__Task requirements__. Begin with the line containing "The height and", end with the last line of the records, and retype everything in between exactly, without the pictures.

__Data records__.
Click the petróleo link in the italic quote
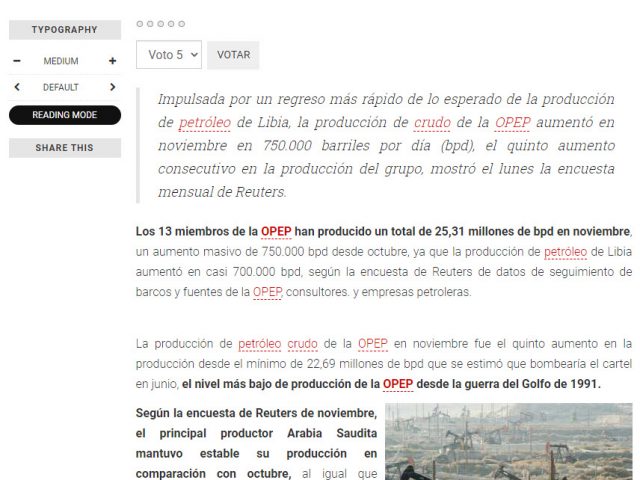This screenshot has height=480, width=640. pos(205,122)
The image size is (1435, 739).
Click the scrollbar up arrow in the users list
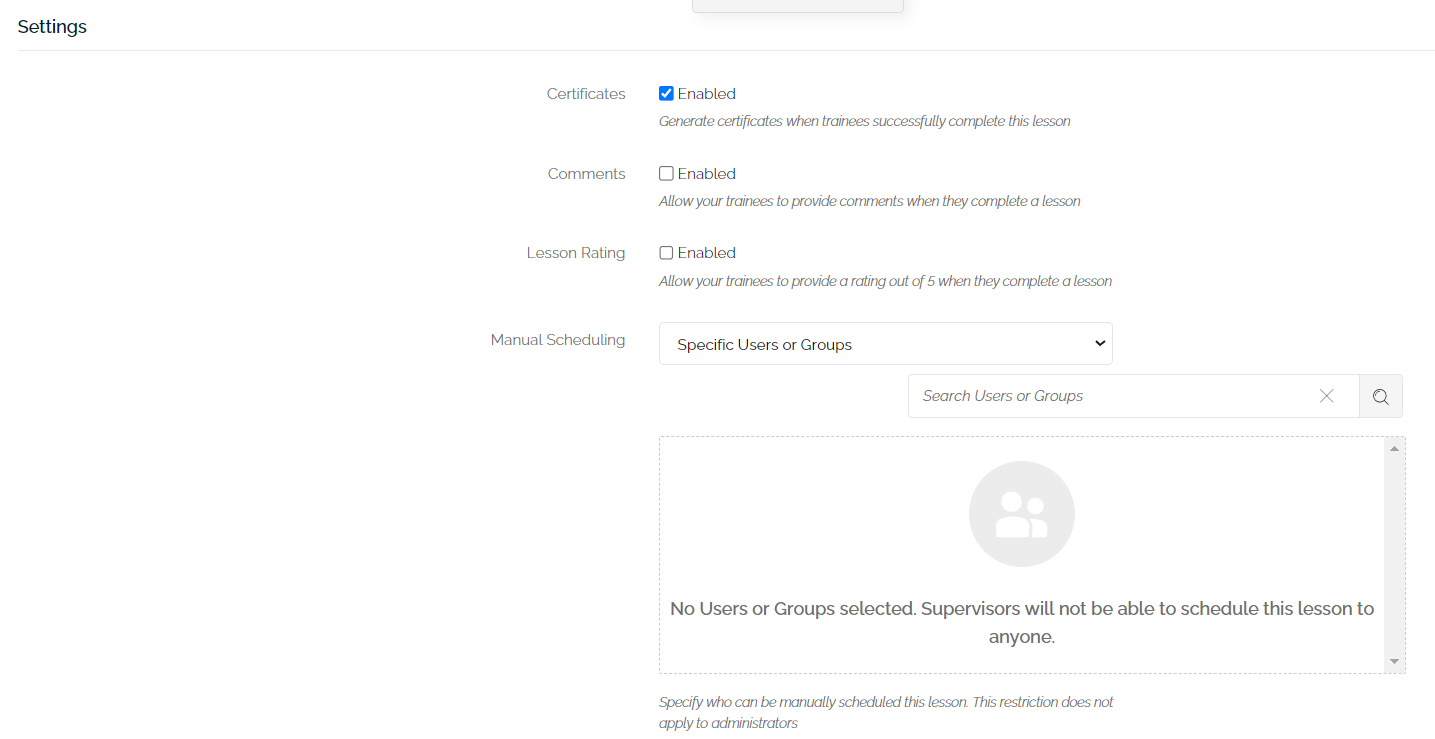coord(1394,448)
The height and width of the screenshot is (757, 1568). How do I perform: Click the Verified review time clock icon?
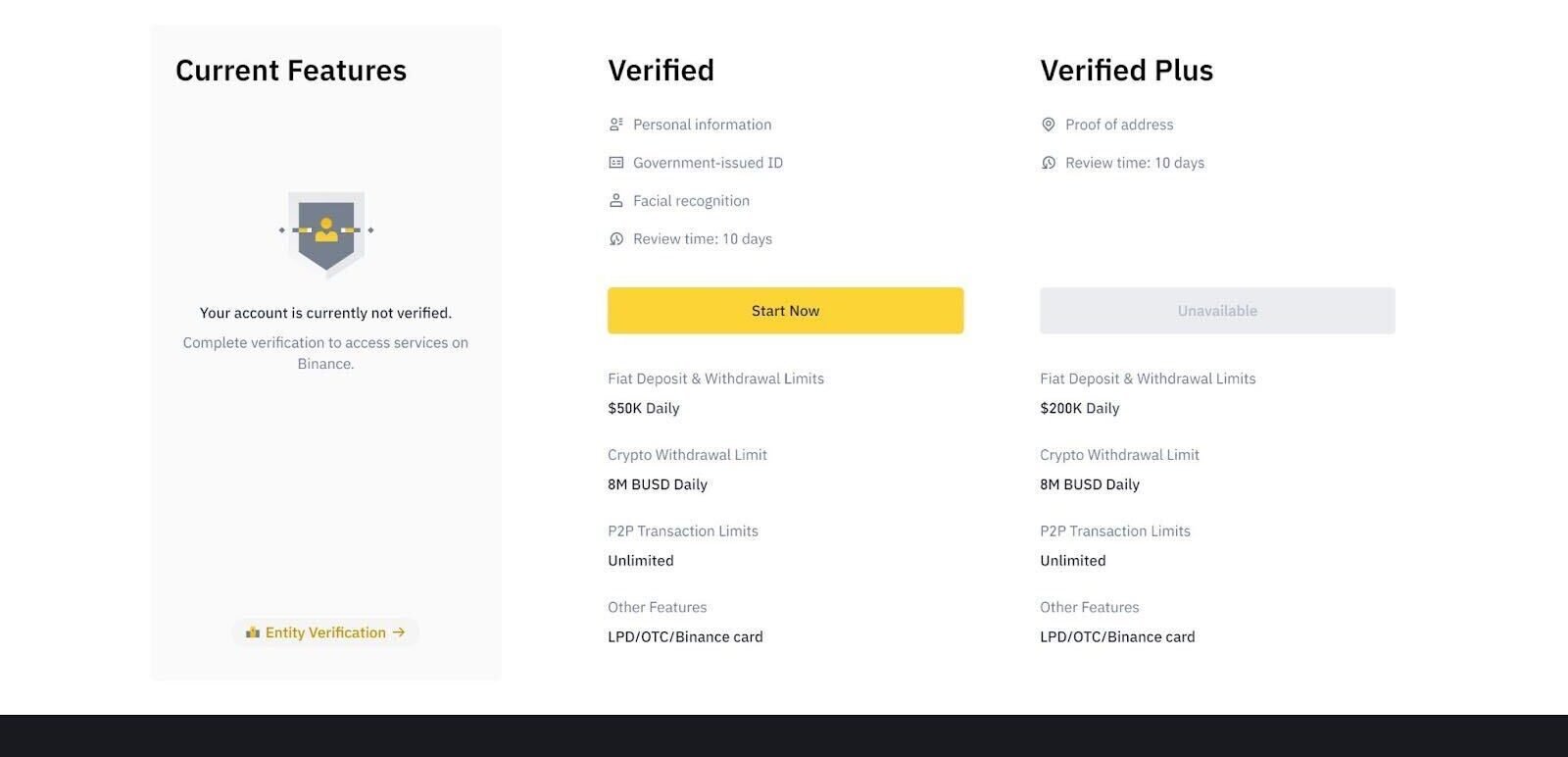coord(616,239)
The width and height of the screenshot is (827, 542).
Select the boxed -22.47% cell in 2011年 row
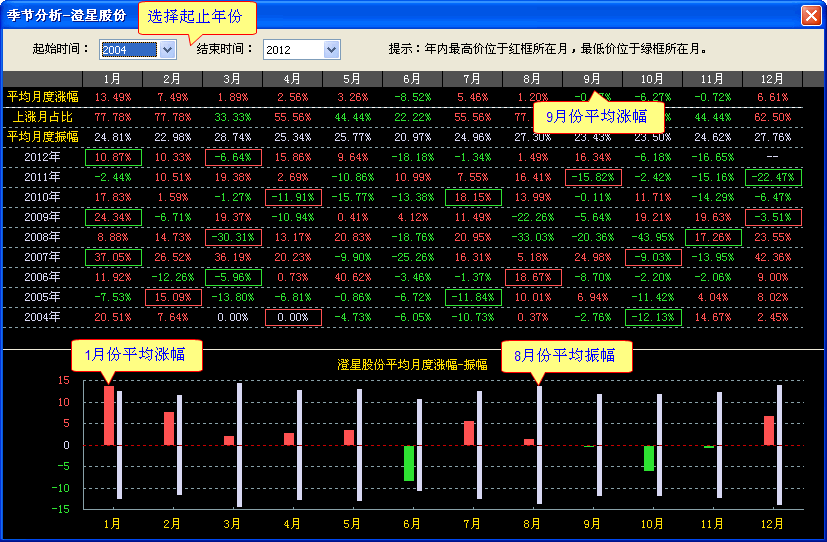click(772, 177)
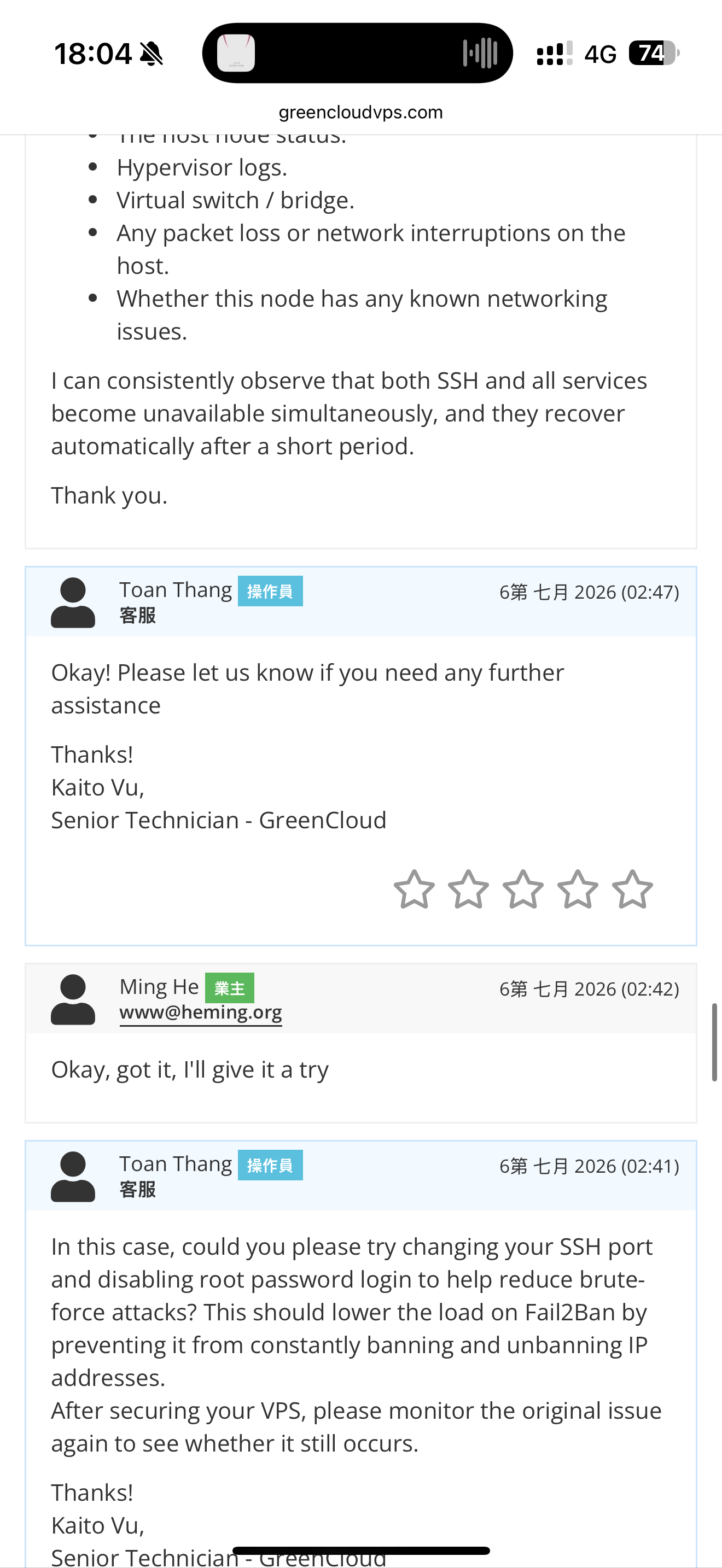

__Written reply__.
The height and width of the screenshot is (757, 1568). How do I perform: Click the Verified review time clock icon?
coord(616,239)
The width and height of the screenshot is (827, 542).
Select the boxed -22.47% cell in 2011年 row
click(772, 177)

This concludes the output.